:: Entries shown ::
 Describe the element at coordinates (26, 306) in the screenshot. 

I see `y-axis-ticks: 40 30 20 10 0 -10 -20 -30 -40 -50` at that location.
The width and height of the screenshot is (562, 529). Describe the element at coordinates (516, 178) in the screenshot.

---

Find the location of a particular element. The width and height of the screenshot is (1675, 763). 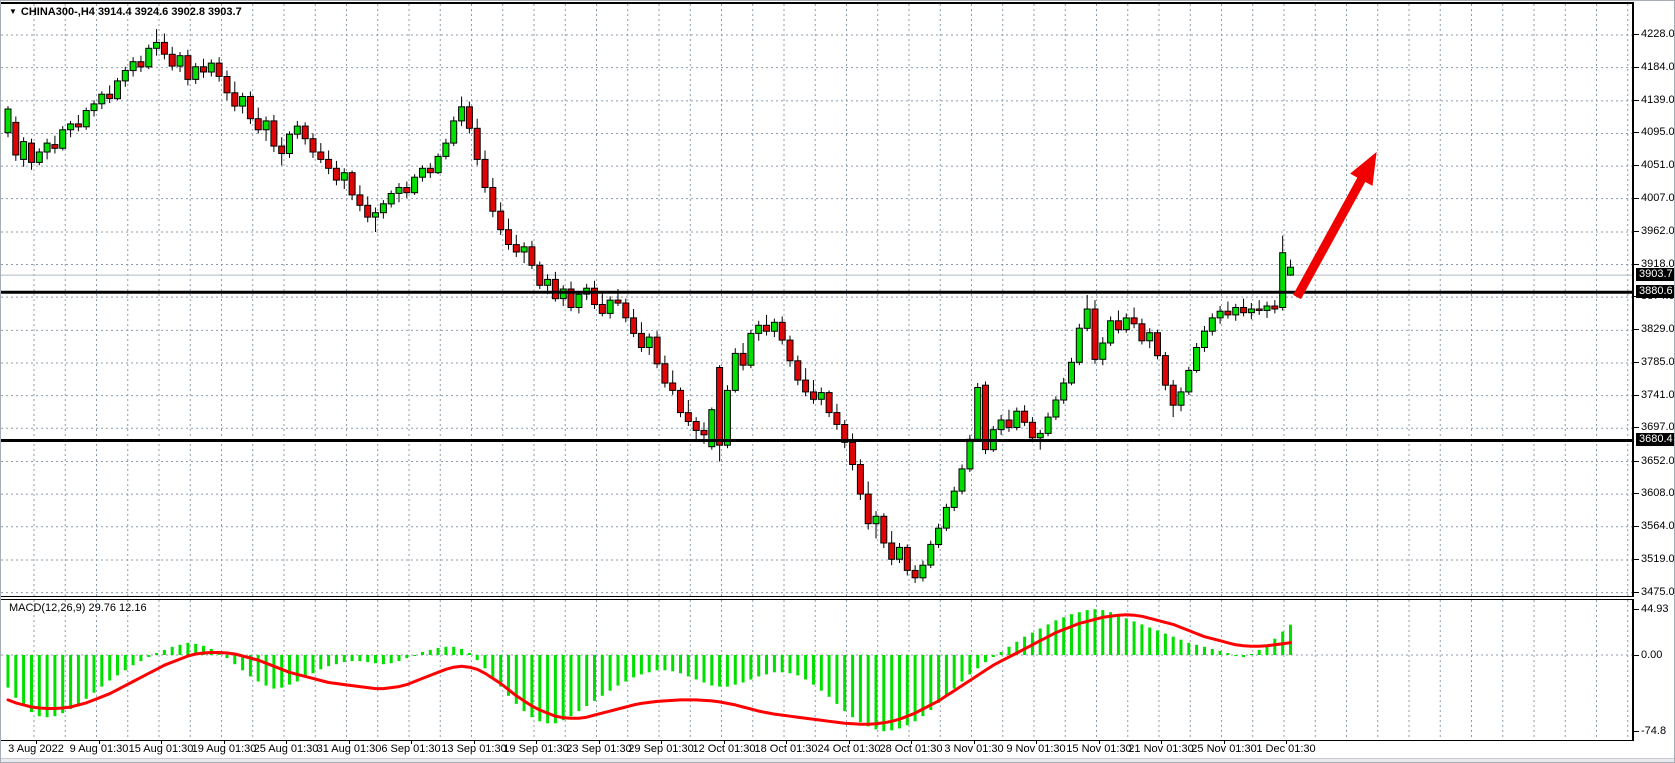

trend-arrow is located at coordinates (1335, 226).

==

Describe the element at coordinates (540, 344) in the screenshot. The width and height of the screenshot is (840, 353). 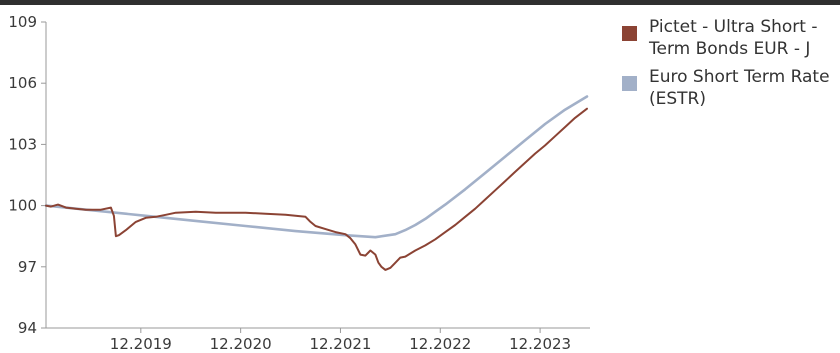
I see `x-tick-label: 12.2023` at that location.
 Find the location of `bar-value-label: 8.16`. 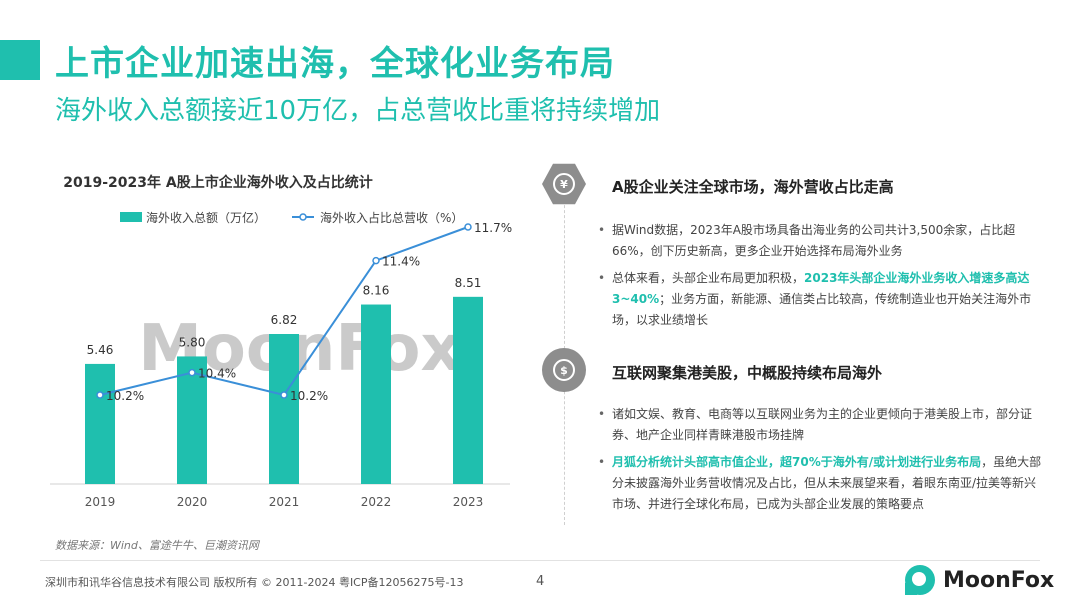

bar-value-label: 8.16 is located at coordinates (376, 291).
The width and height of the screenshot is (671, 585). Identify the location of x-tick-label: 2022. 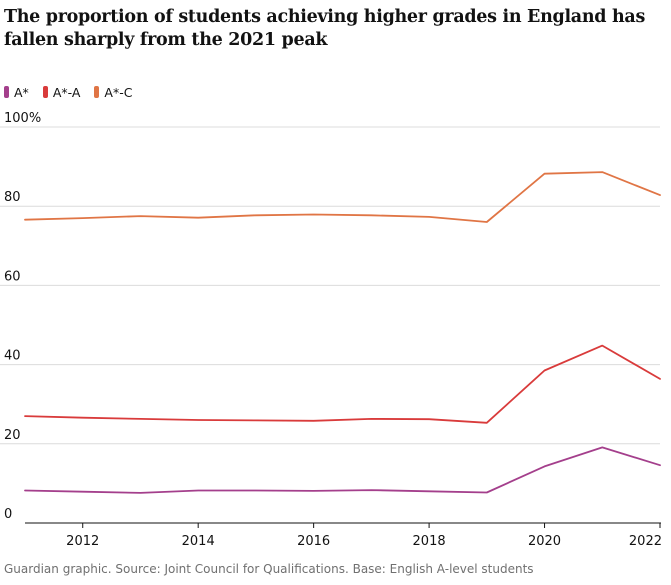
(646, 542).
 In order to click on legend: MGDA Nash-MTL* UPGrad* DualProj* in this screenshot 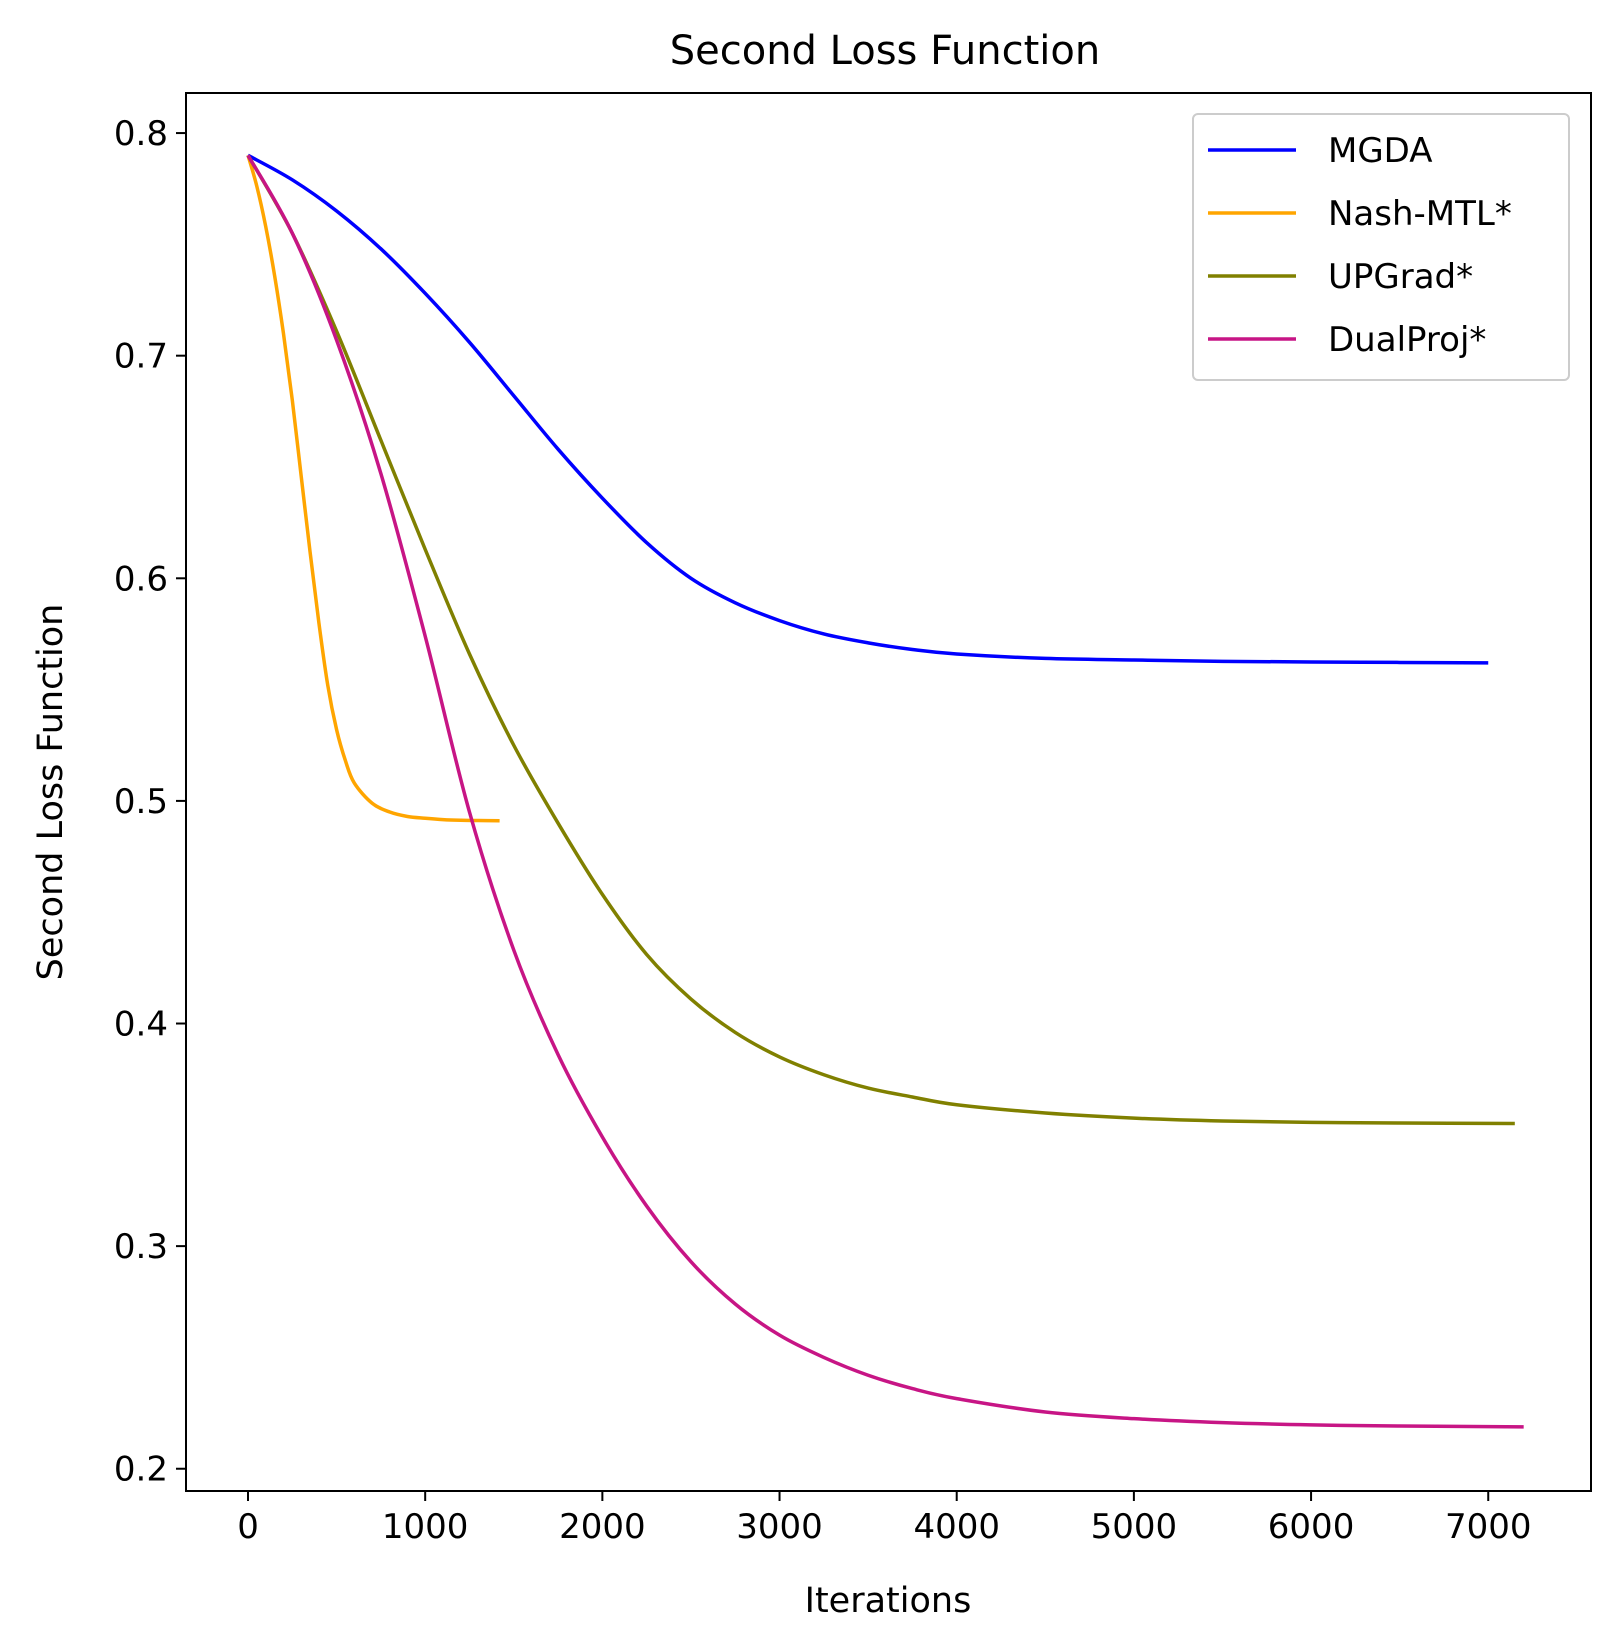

:: Exercise objective ::
Rewrite the records above, from the line containing "Describe the element at coordinates (26, 306)" down to the line containing "The width and height of the screenshot is (562, 529).", as a JSON list of strings. Include both of those lines, give one string per line, and leave out blank lines.

:: Exercise response ::
[
  " Describe the element at coordinates (26, 306) in the screenshot. ",
  "I see `y-axis-ticks: 40 30 20 10 0 -10 -20 -30 -40 -50` at that location.",
  "The width and height of the screenshot is (562, 529). Describe the element at coordinates (516, 178) in the screenshot."
]